How to calculate the summation $(\sum_{p = k}^{n} \binom{n}{p}) / 2^n$ quickly?
Solution 1:
$\newcommand{\bbx}[1]{\,\bbox[8px,border:1px groove navy]{\displaystyle{#1}}\,} \newcommand{\braces}[1]{\left\lbrace\,{#1}\,\right\rbrace} \newcommand{\bracks}[1]{\left\lbrack\,{#1}\,\right\rbrack} \newcommand{\dd}{\mathrm{d}} \newcommand{\ds}[1]{\displaystyle{#1}} \newcommand{\expo}[1]{\,\mathrm{e}^{#1}\,} \newcommand{\ic}{\mathrm{i}} \newcommand{\mc}[1]{\mathcal{#1}} \newcommand{\mrm}[1]{\mathrm{#1}} \newcommand{\pars}[1]{\left(\,{#1}\,\right)} \newcommand{\partiald}[3][]{\frac{\partial^{#1} #2}{\partial #3^{#1}}} \newcommand{\root}[2][]{\,\sqrt[#1]{\,{#2}\,}\,} \newcommand{\totald}[3][]{\frac{\mathrm{d}^{#1} #2}{\mathrm{d} #3^{#1}}} \newcommand{\verts}[1]{\left\vert\,{#1}\,\right\vert}$ For 'large' $\ds{n, p\ \mbox{and}\ n - p}$, $\ds{{n \choose p} \sim 2^{n}\exp\pars{-\,{\bracks{p - n/2}^{2} \over n/2}}}$.

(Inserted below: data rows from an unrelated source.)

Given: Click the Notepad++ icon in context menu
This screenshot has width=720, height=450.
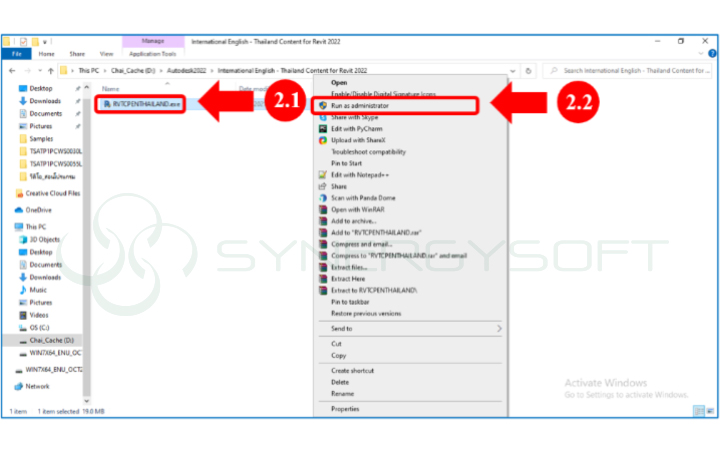Looking at the screenshot, I should point(323,175).
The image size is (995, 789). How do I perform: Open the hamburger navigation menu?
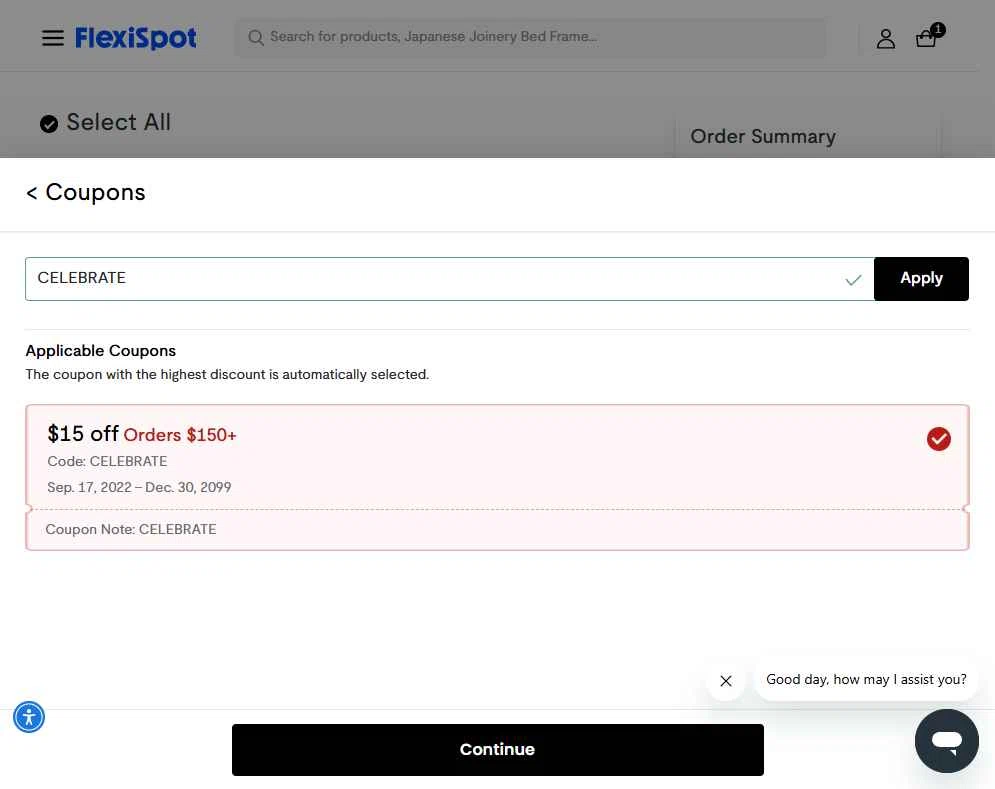point(52,38)
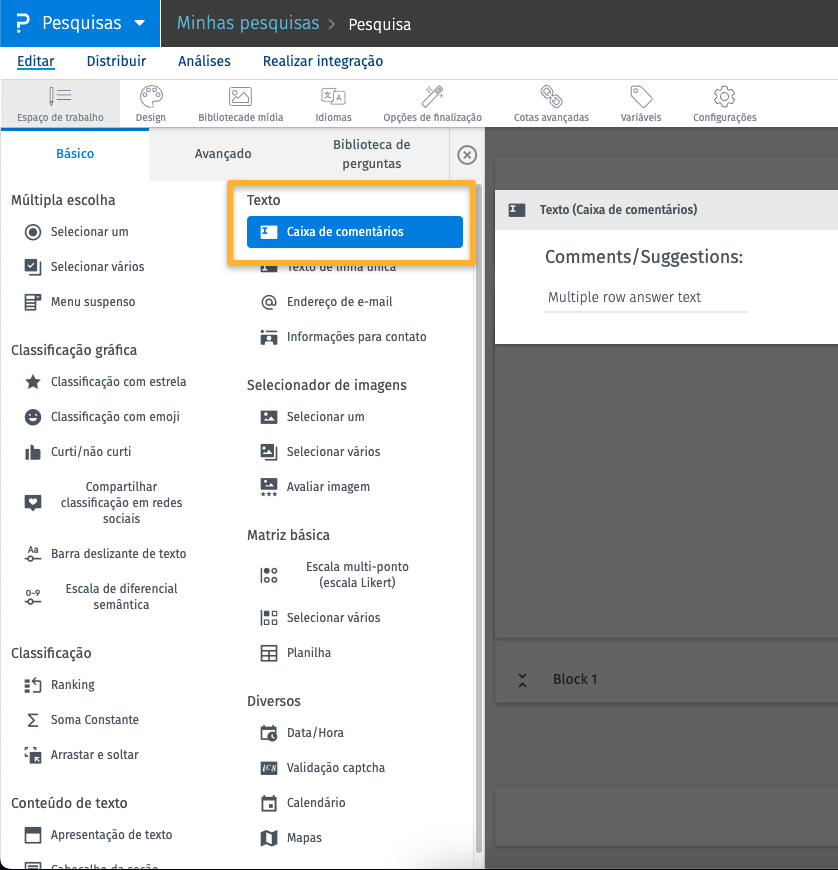Open the Design palette icon
Image resolution: width=838 pixels, height=870 pixels.
point(150,97)
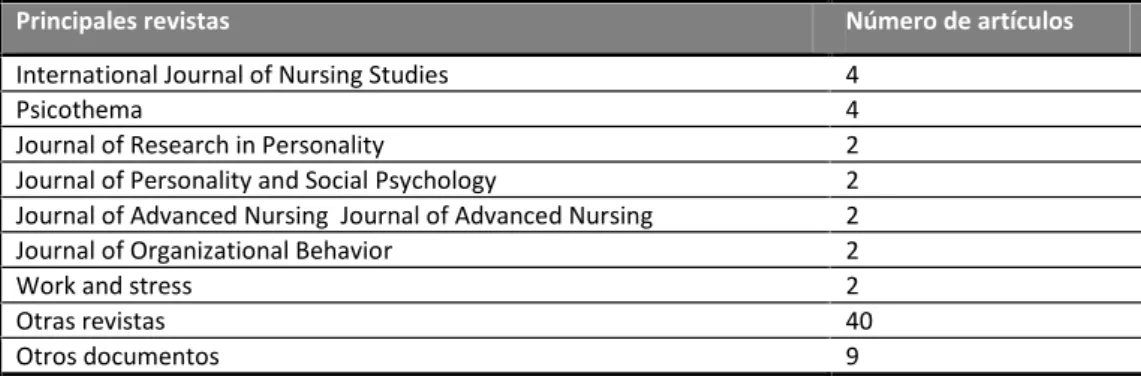Select count beside Journal of Personality and Social Psychology

pyautogui.click(x=852, y=181)
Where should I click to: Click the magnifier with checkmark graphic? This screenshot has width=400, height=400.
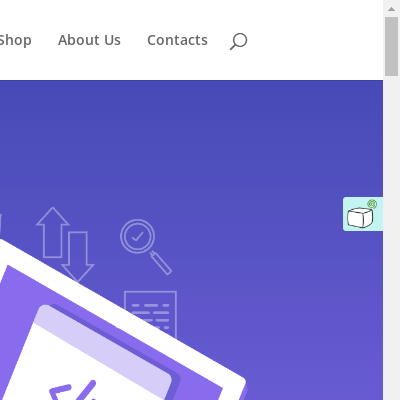pyautogui.click(x=146, y=247)
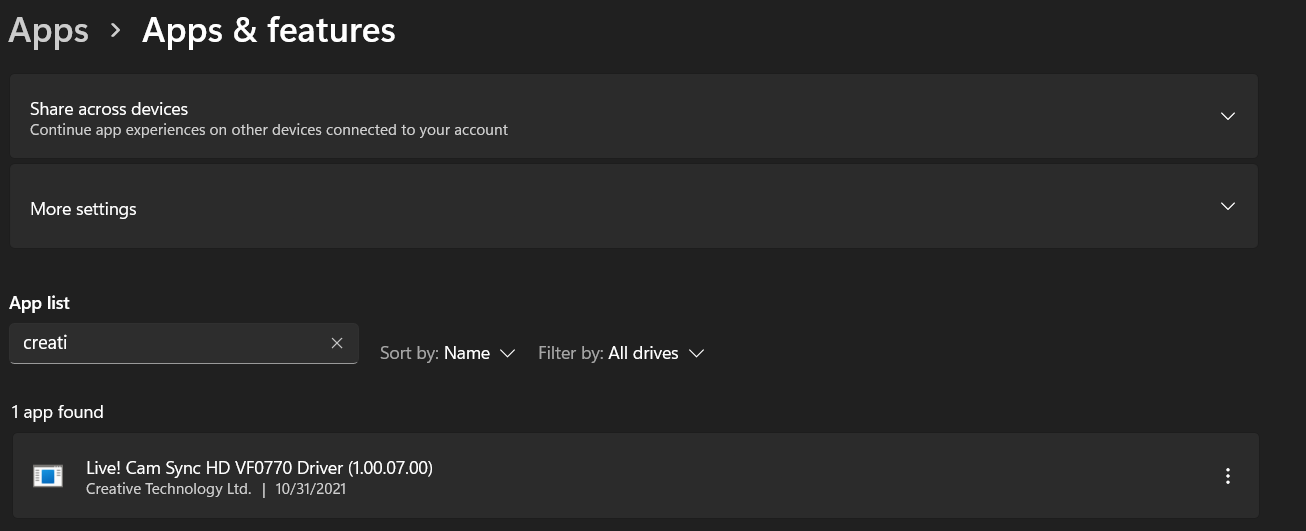Click the breadcrumb separator arrow after Apps
The image size is (1306, 531).
pos(116,31)
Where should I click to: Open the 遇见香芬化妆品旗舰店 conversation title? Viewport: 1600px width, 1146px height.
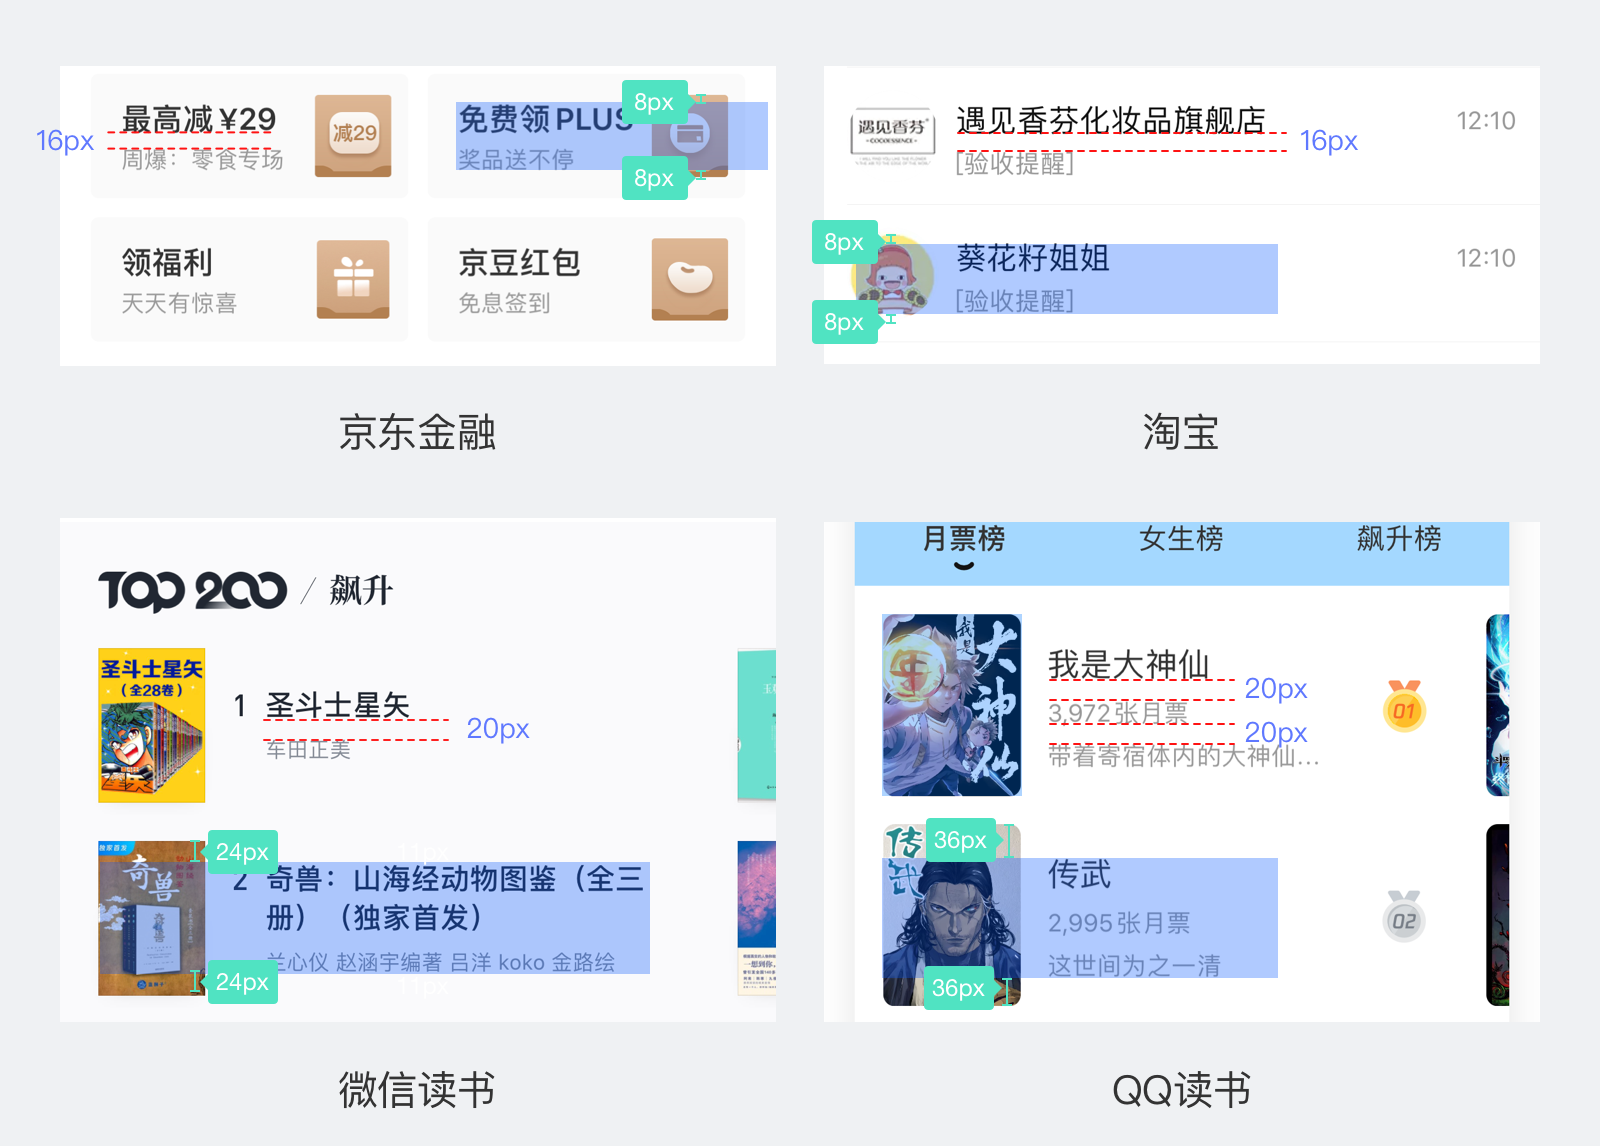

You can use the $\ds{\bbox[#dfd,5px]{\ Laplace\ Method\ for\ Sums\ }}$ ( see page $761$ in $\ds{\bbox[#fdd,5px]{\ Analytic\ Combinatorics\ }}$ by Philippe Flajolet and Robert Sedgewick, Cambridge University Press $2009$ ) \begin{align} {1 \over 2^{n}}\sum_{p = k}^{n}{n \choose p} & \sim {1 \over 2^{n}} \bracks{\int_{k}^{n}{n \choose n/2}\exp\pars{-\bracks{p - n/2}^{2} \over n/2}\,\dd p} \\[5mm] & \sim {1 \over 2^{n}}\,{n \choose n/2}{\root{2} \over 2}\,n^{1/2}\int_{\pars{k -n/2}/\root{n/2}}^{\infty}\exp\pars{-p^{2}}\,\dd p \\[5mm] & = {\root{2\pi} \over 4}\,{n \choose n/2}\,{n^{1/2} \over 2^{n}}\bracks{1 + \,\mrm{erf}\pars{n - 2k \over \root{2}\root{n}}} \quad \mbox{as}\ n \to \infty \end{align} where $\ds{\,\mrm{erfc}\pars{z} \equiv {2 \over \root{\pi}}\int_{0}^{z}\expo{-x^{2}}\,\dd x}$ is the Error Function.
Solution 2:
One method to compute the sum directly and without losing a lot of accuracy with finite precision arithmetic is to represent floating points as a pair of mantissa and exponent and to express factorials using the recurrence $$\binom{n}{r} = \binom{n}{r-1} \frac{n-r+1}{r}.$$
Here is a simple Python implementation for $\sum\limits_{p=0}^K \binom{N}{p}$:
def binomial_sum(N,K):
current_exponent, current_mantissa = 0, 1.0
total_exponent, total_mantissa = 0, 1.0
for i in range(1, K+1):
current_mantissa = (N-i+1)*current_mantissa/i
while current_mantissa>=2:
current_mantissa/=2
current_exponent+=1
while current_mantissa<=0.5:
current_mantissa*=2
current_exponent-=1
total_mantissa += current_mantissa*pow(2,current_exponent-total_exponent)
while total_mantissa>=2:
total_mantissa/=2
total_exponent+=1
return total_exponent, total_mantissa
binomial_sum(10000000,5000000)
is found to be 1.000252313246 × 2^9999999
, correct to 12 decimal places.
Of course, this is not going to be as efficient as the approximations using integrals but it should work reasonably well for upto $N\approx10^8$ or so.